• [PROBLEM REQUIREMENTS] Show each line of the records in which the word "agent" occurs.

(Saved entries)
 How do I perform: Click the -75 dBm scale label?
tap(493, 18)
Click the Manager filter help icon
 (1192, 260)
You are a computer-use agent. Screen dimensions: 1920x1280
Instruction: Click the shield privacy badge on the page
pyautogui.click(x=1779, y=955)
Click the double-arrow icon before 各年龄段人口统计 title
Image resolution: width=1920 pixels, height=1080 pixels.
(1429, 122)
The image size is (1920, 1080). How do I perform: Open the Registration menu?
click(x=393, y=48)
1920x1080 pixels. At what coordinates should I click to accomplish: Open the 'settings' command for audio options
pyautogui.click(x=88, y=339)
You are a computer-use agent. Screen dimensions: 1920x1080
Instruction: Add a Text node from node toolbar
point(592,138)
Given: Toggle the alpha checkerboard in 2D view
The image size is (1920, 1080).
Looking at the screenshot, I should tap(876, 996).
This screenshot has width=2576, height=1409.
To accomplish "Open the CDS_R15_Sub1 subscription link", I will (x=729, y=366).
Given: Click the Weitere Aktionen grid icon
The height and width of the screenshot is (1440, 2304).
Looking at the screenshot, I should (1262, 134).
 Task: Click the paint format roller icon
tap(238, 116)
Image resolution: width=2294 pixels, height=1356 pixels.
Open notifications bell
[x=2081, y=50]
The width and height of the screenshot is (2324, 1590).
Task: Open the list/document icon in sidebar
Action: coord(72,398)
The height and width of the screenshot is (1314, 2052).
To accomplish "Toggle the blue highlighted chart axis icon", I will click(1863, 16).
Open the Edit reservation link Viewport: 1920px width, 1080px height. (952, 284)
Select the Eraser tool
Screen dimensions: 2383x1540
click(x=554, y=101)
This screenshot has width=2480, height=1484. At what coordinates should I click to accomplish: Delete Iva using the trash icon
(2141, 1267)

• [OUTPUT FOR THIS TASK]
You are a computer-use agent. Screen dimensions: 1920x1280
You are a computer-use agent. Screen dimensions: 1920x1080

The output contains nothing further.